**STORED DATA**:
┄┄┄┄┄┄┄┄┄┄
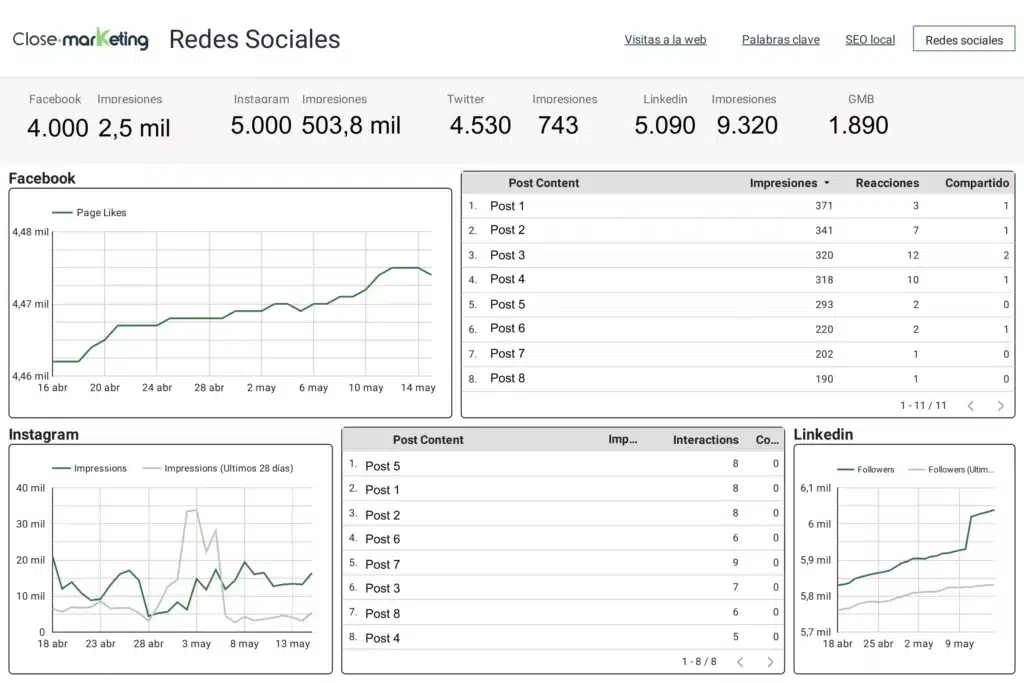Image resolution: width=1024 pixels, height=683 pixels.
Task: Toggle Impressions (Ultimos 28 dias) legend series
Action: (x=218, y=468)
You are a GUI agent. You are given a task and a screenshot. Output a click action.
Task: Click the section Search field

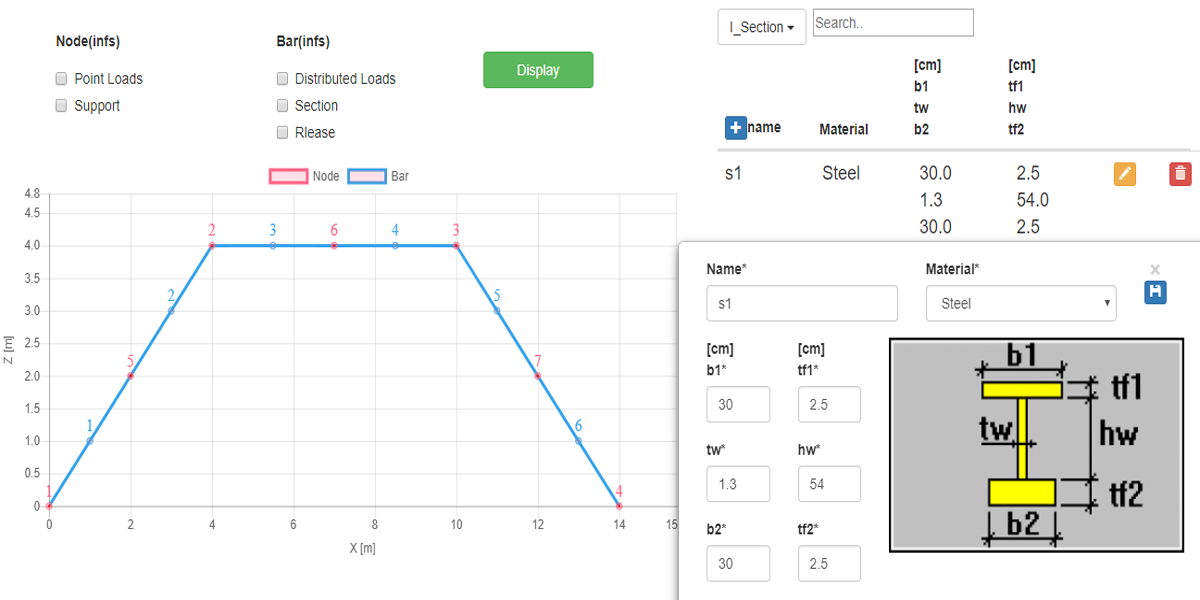(x=892, y=23)
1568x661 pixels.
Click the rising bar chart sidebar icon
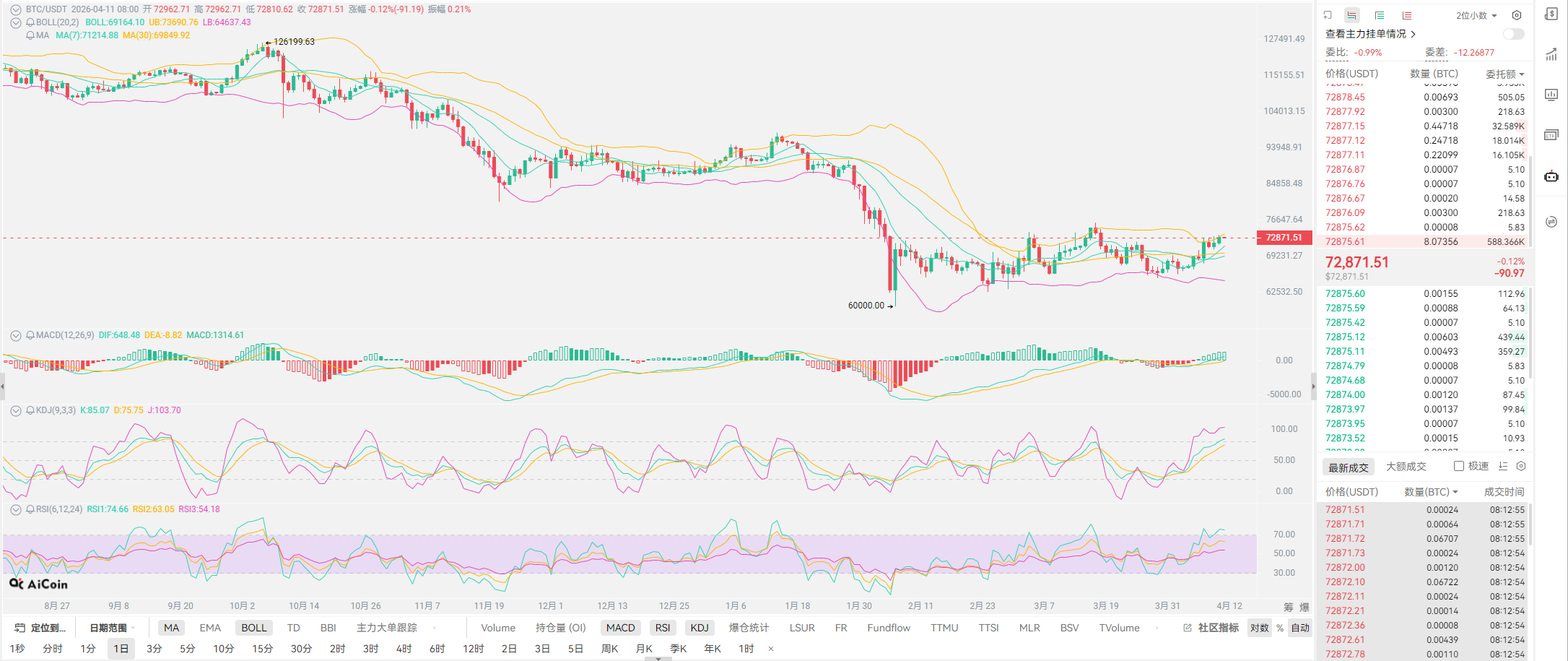click(1551, 55)
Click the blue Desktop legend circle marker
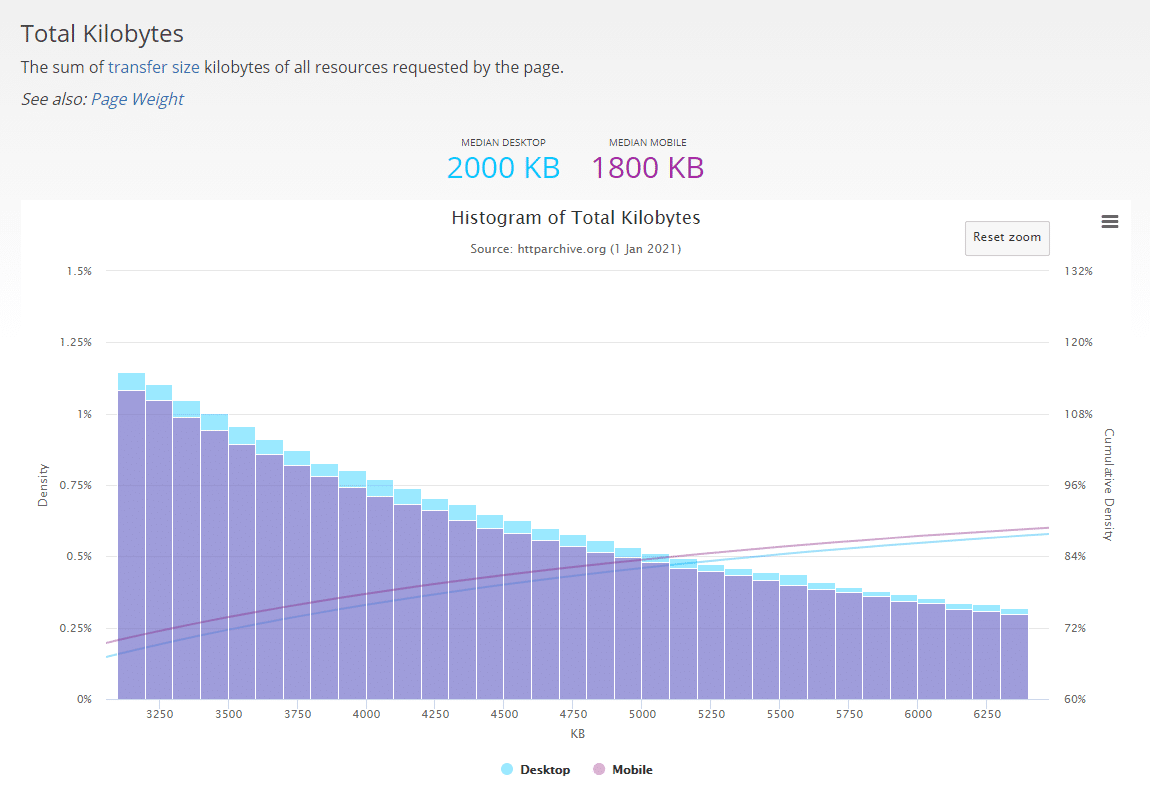The height and width of the screenshot is (794, 1150). tap(507, 770)
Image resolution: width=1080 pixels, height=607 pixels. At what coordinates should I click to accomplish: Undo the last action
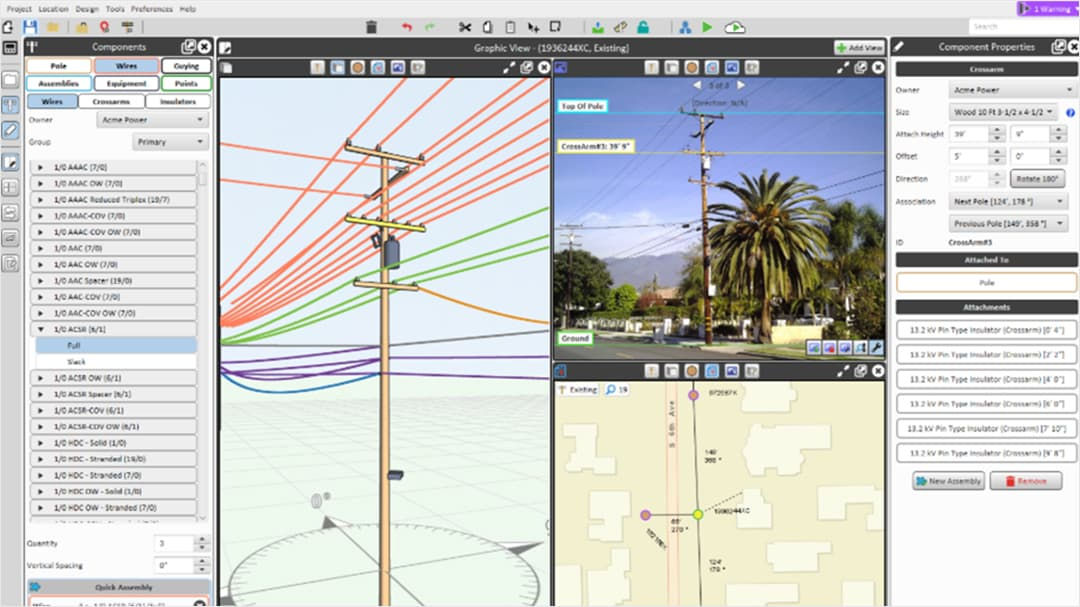point(406,28)
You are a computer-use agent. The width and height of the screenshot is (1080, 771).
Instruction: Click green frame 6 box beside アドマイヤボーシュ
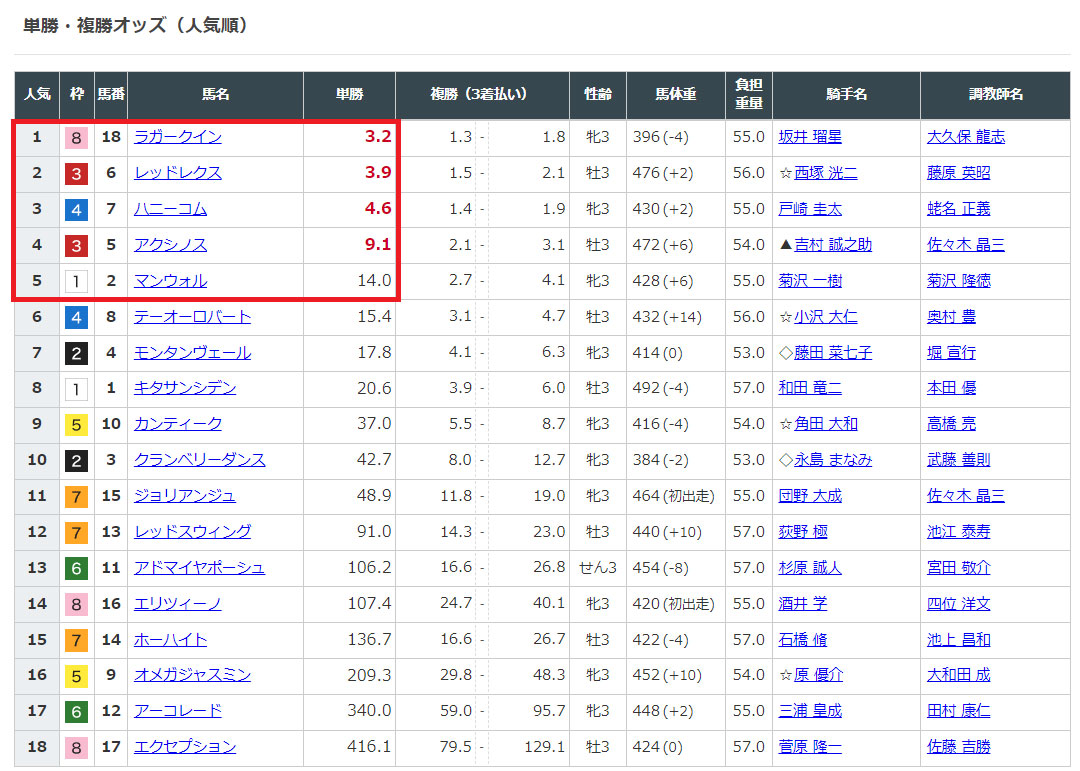click(x=76, y=568)
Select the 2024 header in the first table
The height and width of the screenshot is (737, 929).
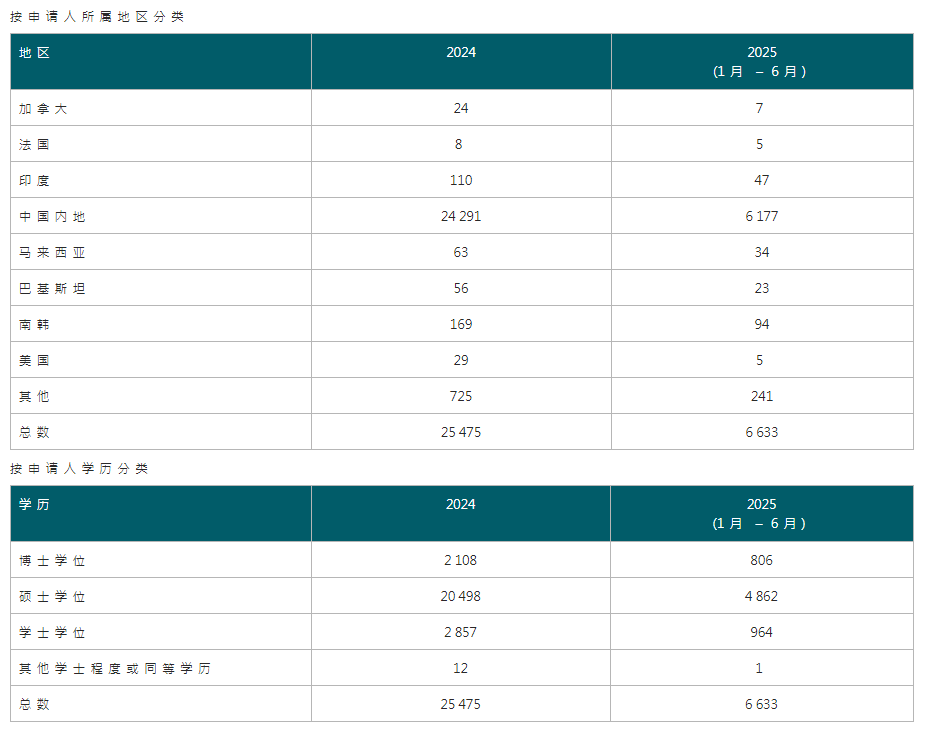[x=460, y=52]
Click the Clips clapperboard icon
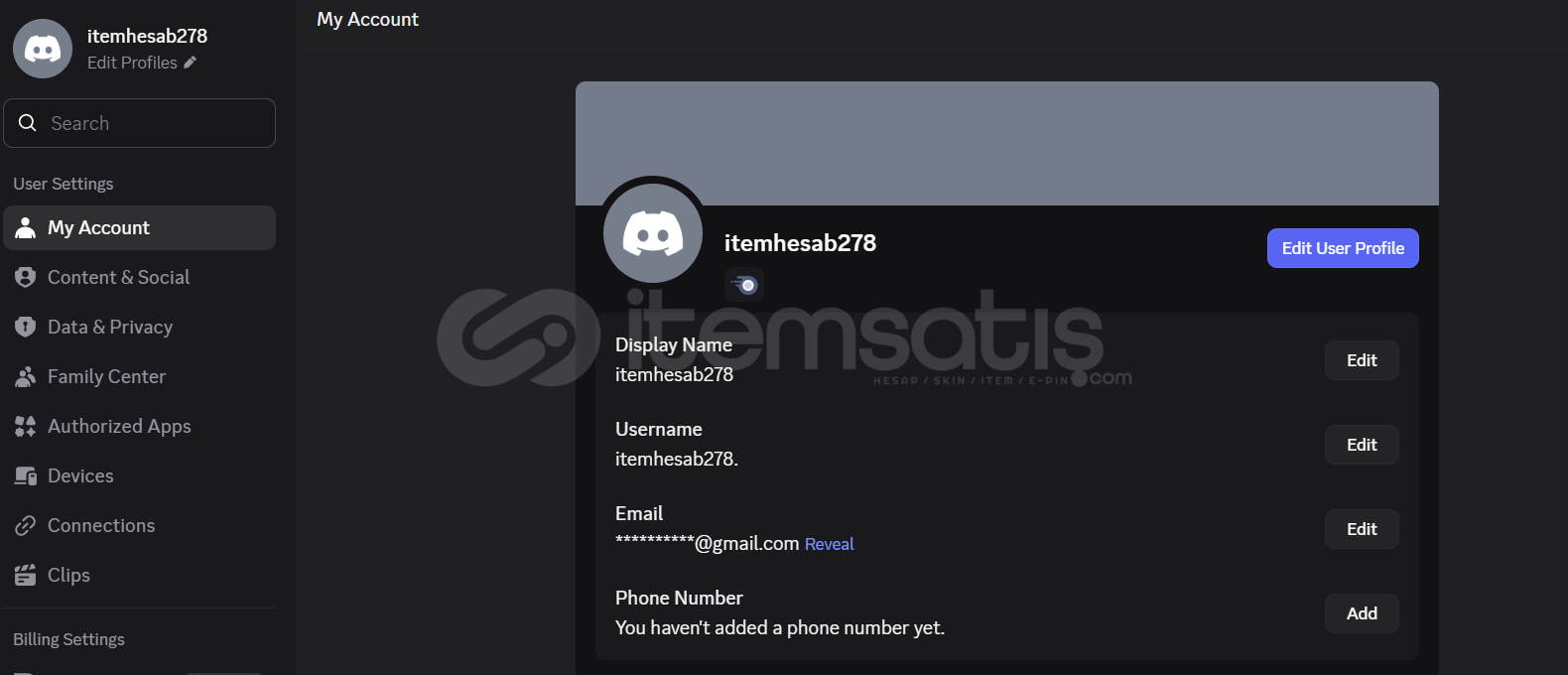 26,575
┄┄┄┄┄┄┄┄┄┄
**TASK GOAL**: Output nothing but the lines from the line with "1568x661 pixels." through the last line of the material above, please, word for word and without the pictures.

**OUTPUT FOR THIS EXERCISE**:
1568x661 pixels.
Click the rising bar chart sidebar icon
click(1551, 55)
Click the blue Desktop legend circle marker
The height and width of the screenshot is (794, 1150). tap(507, 770)
Image resolution: width=1080 pixels, height=607 pixels. At what coordinates should I click to accomplish: Undo the last action
point(406,28)
You are a computer-use agent. The width and height of the screenshot is (1080, 771).
Instruction: Click green frame 6 box beside アドマイヤボーシュ
click(x=76, y=568)
Select the 2024 header in the first table
The height and width of the screenshot is (737, 929).
[x=460, y=52]
Click the Clips clapperboard icon
 26,575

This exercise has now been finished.